Two modes: the default (lenient) flags only high-confidence problems; *strict*
({{CombinerChecker(mode: 'strict')}}) additionally requires the combiner to
carry a declared, verifiable contract.

h3. Notes and non-goals

* The checker runs only under {{@TypeChecked}}/{{@CompileStatic}} and treats
  the annotations/carrier types as asserted contracts (not proofs);
  sequential {{inject}} is deliberately never flagged.
* The inline-closure check is syntactic and assumes operators carry their
  conventional meaning. Resolving overloaded operators is a non-goal: in
  particular, overloading a normally-associative operator (e.g. {{+}}, {{*}})
  to be non-associative is poor style and is not detected by design. The
  declaration paths ({{@Associative}}/{{@Reducer}}, Monoid/Semigroup) are the
  reliable, overloading-immune way to assert the contract.

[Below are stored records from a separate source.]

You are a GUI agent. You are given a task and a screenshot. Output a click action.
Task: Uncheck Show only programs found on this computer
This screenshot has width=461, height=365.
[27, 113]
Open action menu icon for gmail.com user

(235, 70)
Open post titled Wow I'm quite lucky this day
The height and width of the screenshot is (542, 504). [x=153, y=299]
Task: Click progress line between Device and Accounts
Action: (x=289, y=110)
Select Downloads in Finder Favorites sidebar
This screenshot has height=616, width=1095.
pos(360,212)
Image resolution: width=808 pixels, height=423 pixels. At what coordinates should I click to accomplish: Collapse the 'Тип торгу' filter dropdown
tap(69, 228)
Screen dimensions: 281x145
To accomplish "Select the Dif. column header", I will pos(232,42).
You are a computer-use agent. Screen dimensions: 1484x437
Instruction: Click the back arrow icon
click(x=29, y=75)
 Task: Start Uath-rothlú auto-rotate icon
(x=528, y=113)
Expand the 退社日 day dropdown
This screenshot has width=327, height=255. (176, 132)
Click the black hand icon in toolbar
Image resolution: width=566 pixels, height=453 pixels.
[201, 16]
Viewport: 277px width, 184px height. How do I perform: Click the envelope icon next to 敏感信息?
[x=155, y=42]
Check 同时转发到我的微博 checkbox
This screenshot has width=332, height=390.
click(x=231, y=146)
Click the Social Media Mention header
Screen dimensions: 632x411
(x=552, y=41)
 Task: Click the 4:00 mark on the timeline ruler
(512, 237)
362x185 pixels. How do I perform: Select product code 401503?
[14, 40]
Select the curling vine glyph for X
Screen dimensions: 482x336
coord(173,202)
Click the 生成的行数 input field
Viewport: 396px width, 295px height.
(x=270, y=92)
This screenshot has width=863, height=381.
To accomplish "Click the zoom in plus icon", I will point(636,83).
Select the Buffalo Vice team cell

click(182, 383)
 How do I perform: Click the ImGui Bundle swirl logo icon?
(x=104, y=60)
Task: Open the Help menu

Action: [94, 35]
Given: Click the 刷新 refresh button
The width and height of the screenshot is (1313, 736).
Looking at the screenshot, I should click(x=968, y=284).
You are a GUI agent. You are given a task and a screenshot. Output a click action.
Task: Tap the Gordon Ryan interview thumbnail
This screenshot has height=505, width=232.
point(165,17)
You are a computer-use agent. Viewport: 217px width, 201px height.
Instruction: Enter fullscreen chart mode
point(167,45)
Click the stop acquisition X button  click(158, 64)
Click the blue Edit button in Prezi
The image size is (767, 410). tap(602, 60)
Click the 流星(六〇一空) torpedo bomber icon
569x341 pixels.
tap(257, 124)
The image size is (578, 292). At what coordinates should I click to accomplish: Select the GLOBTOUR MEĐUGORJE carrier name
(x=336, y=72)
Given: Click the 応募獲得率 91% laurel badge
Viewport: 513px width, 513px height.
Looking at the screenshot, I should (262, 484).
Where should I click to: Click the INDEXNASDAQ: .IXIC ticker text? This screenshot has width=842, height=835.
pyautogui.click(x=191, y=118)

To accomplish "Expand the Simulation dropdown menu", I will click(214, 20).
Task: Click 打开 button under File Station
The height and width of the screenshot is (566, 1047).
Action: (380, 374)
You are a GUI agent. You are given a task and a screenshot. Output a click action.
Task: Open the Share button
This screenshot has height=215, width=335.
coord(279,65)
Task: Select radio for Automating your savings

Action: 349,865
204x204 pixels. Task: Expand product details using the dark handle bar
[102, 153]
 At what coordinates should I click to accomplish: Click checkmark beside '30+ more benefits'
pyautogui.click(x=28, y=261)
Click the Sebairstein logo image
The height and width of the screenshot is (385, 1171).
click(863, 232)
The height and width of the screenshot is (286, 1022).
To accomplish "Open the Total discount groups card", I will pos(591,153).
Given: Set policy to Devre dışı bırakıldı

> New optional type checking extension: CombinerChecker to verify associative 
> combiners in injectParallel/sumParallel/Stream.reduce
> ---------------------------------------------------------------------------------------------------------------------------------
>
>                 Key: GROOVY-12013
>                 URL: https://issues.apache.org/jira/browse/GROOVY-12013
>             Project: Groovy
>          Issue Type: New Feature
>            Reporter: Paul King
>            Assignee: Paul King
>            Priority: Major
>
> h3. Summary
> Adds two incubating annotations and an opt-in type-checking extension that
> verify, at compile time, that the combiner passed to a parallel or stream
> reduction is associative (and, for seeded forms, that the seed is an identity
> element) — the contract such reductions silently require but cannot otherwise
> enforce.
> h3. Annotations ({{groovy.transform}})
> * {{@Associative}} — declares a two-argument combiner is associative:
>   {{combine(a, combine(b, c)) == combine(combine(a, b), c)}}.
> * {{@Reducer}} — associative *and* has an identity element, named via the
>   {{zero()}} member (e.g. {{@Reducer(zero = '0')}}).
> h3. CombinerChecker ({{groovy.typecheckers}})
> A type-checking extension enabled with
> {{@TypeChecked(extensions='groovy.typecheckers.CombinerChecker')}}.
> It inspects the combiner of:
> * Groovy's parallel collection reductions {{injectParallel}} and
>   {{sumParallel}};
> * the JDK stream reductions {{Stream}}, {{IntStream}}, {{LongStream}} and
>   {{DoubleStream}} {{reduce}} (all overloads).
> The combiner is accepted when it is:
> * a method reference to an {{@Associative}}/{{@Reducer}} method; or
> * a method reference to, or a thin delegating closure over, a {{Monoid}}
>   or {{Semigroup}} from any library (matched by simple type name —
>   Functional Java, Palatable Lambda, Purefun, etc. — configurable via the
>   {{monoids}}/{{semigroups}} options, no dependency added).
> It reports a compile-time error when:
> * an inline closure applies a non-associative operator ({{-}}, {{/}}, {{%}},
>   {{**}}) directly to its two arguments;
> * the seed of a seeded reduction contradicts a {{@Reducer}}'s declared
>   identity;
> * a {{Semigroup}} (which has no identity) is used with a seeded reduction
>   that requires one.
> Two modes: the default (lenient) flags only high-confidence problems; *strict*
> ({{CombinerChecker(mode: 'strict')}}) additionally requires the combiner to
> carry a declared, verifiable contract.
> h3. Notes and non-goals
> * The checker runs only under {{@TypeChecked}}/{{@CompileStatic}} and treats
>   the annotations/carrier types as asserted contracts (not proofs);
>   sequential {{inject}} is deliberately never flagged.
> * The inline-closure check is syntactic and assumes operators carry their
>   conventional meaning. Resolving overloaded operators is a non-goal: in
>   particular, overloading a normally-associative operator (e.g. {{+}}, {{*}})
>   to be non-associative is poor style and is not detected by design. The
>   declaration paths ({{@Associative}}/{{@Reducer}}, Monoid/Semigroup) are the
>   reliable, overloading-immune way to assert the contract.